Makes 12
Ingredients
1 | Butter |
2 | Agria potatoes, (peeled) |
1 | Olive oil |
250 g | Fish, (I used gurnard) (Main) |
2 tsp | Lemons, (zest) |
60 g | Feta |
2 Tbsp | Chervil, (chopped) |
1 | Plain flour |
1 | Salt & freshly ground pepper |
2 | Eggs |
½ cup | Milk |
1 | Olive oil, (light) |
1 to serve | Tomato chutney |
1 to serve | Lemon |
Directions
- Quarter and boil the potatoes in salted water until soft, drain then mash.
- Heat a little butter and olive oil together in a pan and cook the fish over a medium heat until just cooked.

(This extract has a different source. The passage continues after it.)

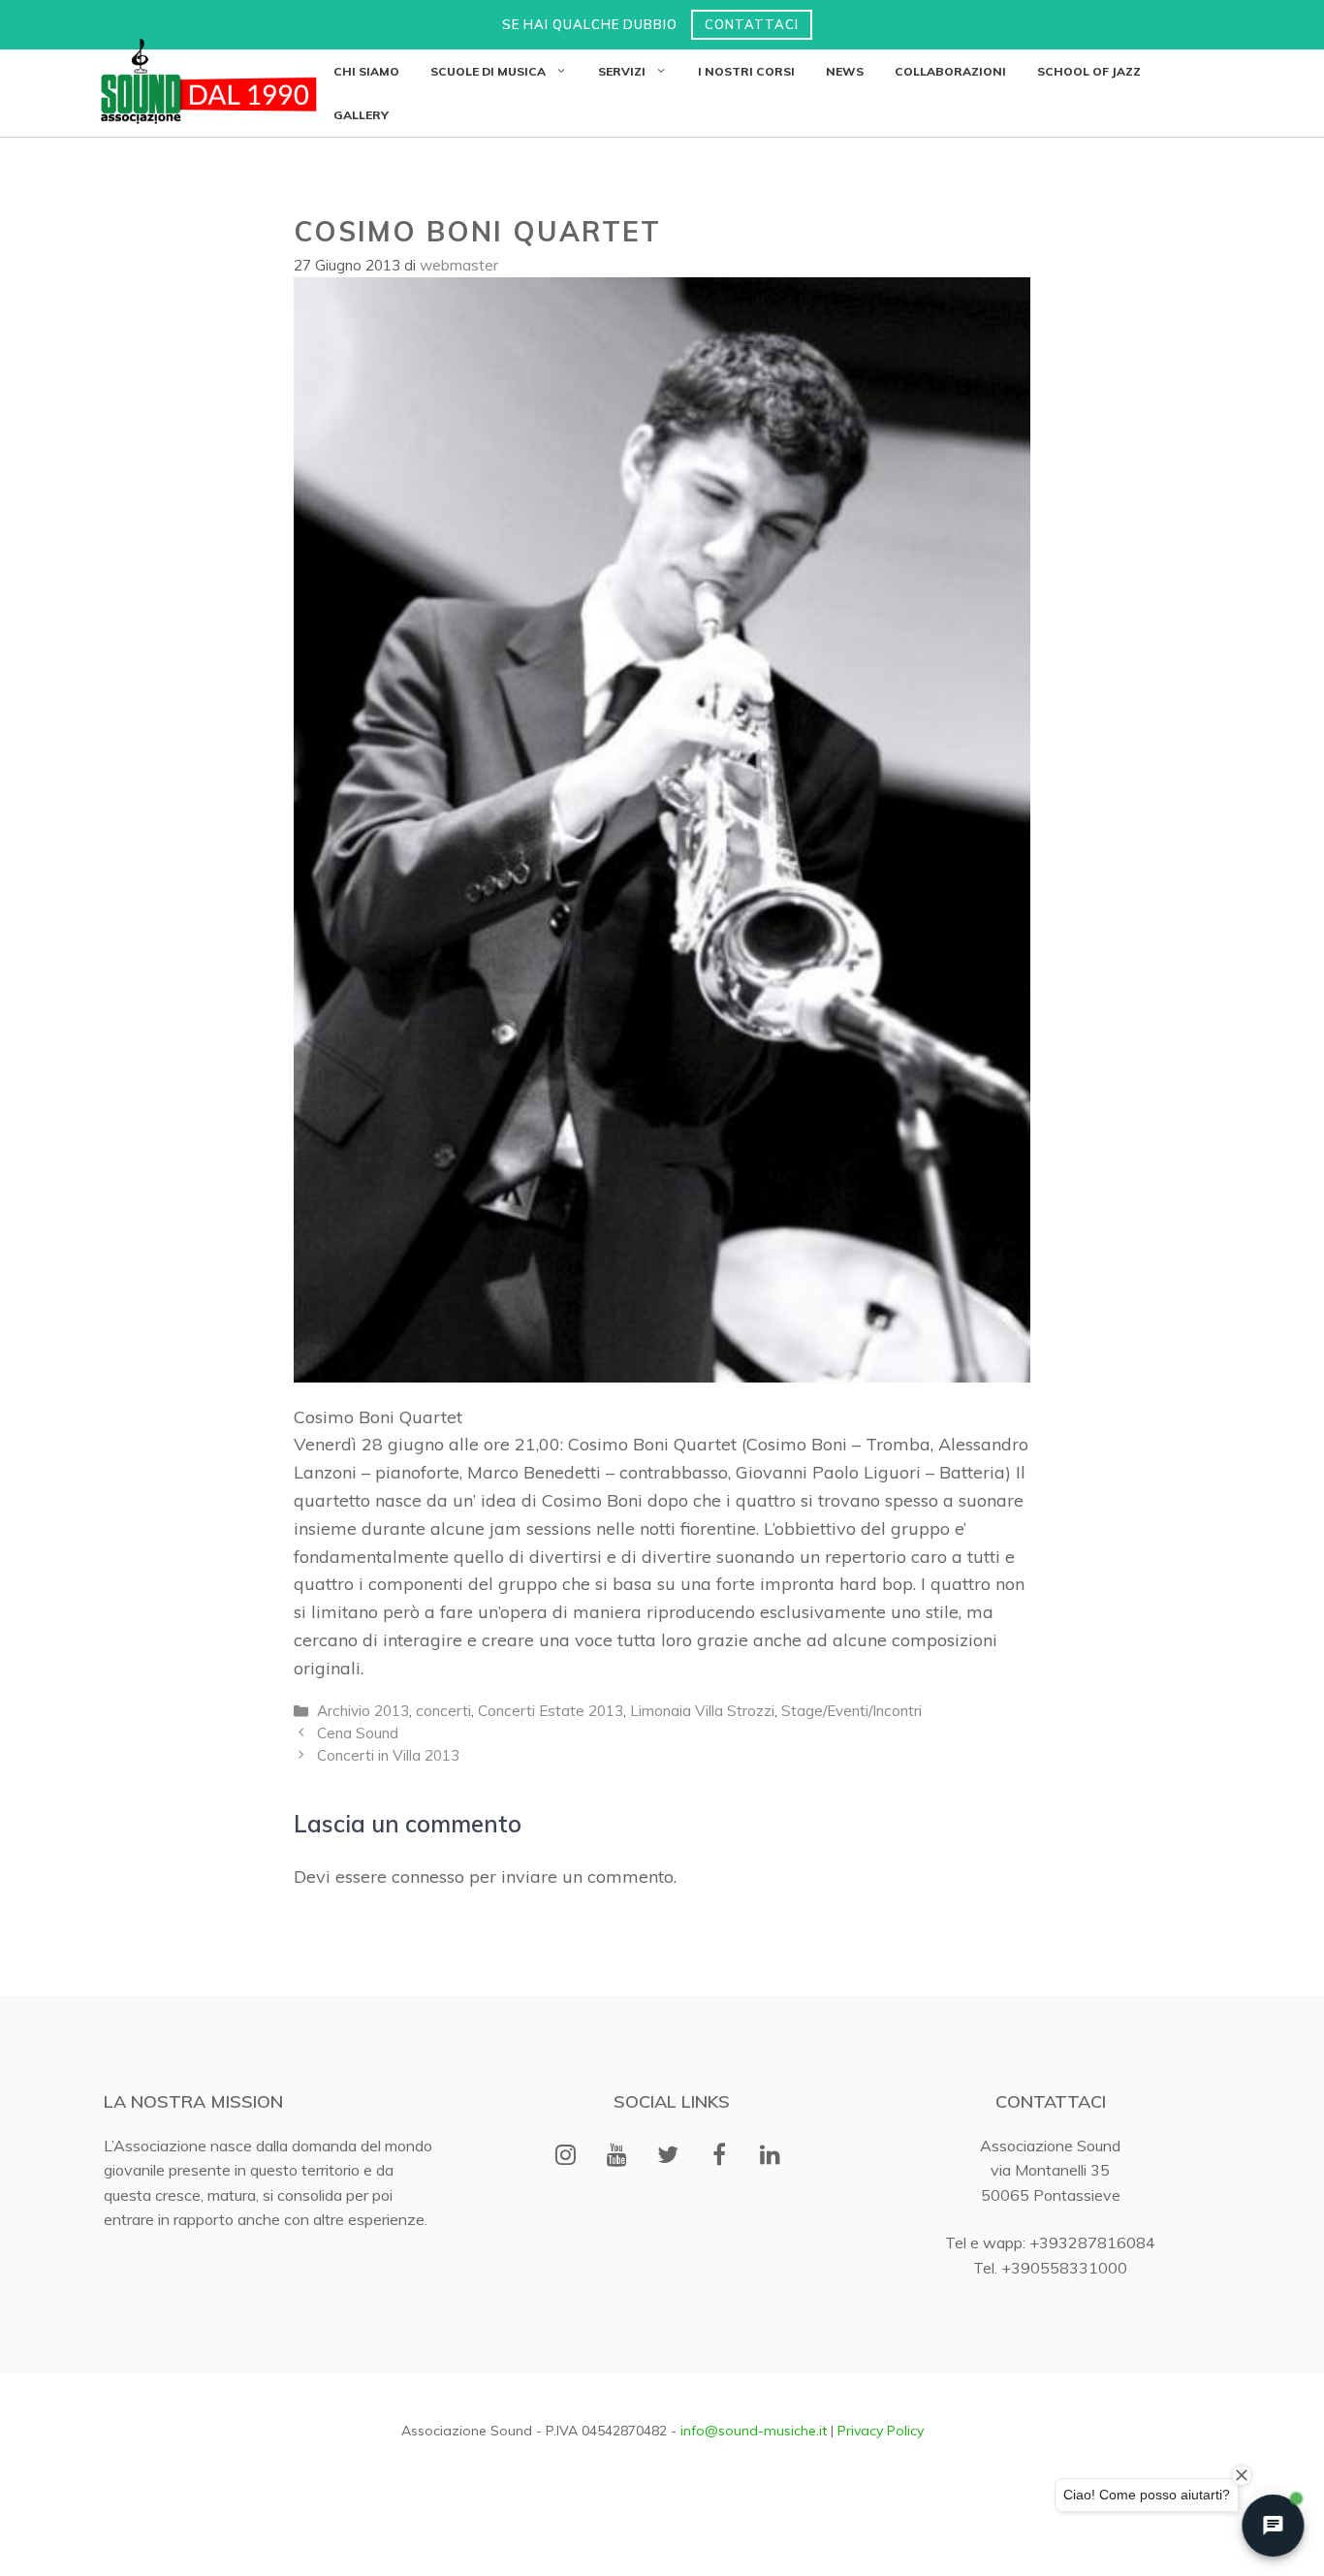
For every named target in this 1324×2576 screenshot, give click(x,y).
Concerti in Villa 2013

- Let cool then flake into small pieces. In a bowl, combine the potato, fish, lemon, feta, chervil and seasoning.
- Using wet hands, shape into small fingers.

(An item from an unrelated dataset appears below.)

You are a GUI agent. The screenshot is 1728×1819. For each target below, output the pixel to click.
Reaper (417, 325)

- Set up two plates and one bowl. Cover one plate with seasoned flour and the second with panko crumbs.
- Whisk the eggs and milk in a bowl and season. Dip the fish fingers firstly into the flour, then the egg followed by the crumbs.
- Heat a large fry pan and cover with a film of olive oil. Cook the fingers in batches turning often until golden and crispy on all sides.
- Serve hot with a tomato chutney or sauce to dip into and a squeeze of lemon.